Task goal =>
If a line in the records below contains the word "will", return that line.

++++ Data for processing

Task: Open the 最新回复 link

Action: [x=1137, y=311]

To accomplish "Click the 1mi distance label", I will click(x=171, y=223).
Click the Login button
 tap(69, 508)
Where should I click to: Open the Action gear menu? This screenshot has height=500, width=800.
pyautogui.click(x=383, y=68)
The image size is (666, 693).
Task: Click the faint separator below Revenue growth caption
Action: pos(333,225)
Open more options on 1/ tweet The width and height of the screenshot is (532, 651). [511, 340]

++++++++
++++ Data for processing

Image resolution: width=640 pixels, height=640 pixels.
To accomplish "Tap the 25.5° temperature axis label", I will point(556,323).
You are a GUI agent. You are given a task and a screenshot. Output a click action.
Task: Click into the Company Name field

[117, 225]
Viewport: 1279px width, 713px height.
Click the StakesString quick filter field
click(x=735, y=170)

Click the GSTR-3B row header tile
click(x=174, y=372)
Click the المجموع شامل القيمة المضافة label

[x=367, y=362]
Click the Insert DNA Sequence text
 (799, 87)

++++++++

Reply =>
To accomplish "Click the 1mi distance label", I will click(x=171, y=223).
To accomplish "Tap the 25.5° temperature axis label", I will point(556,323).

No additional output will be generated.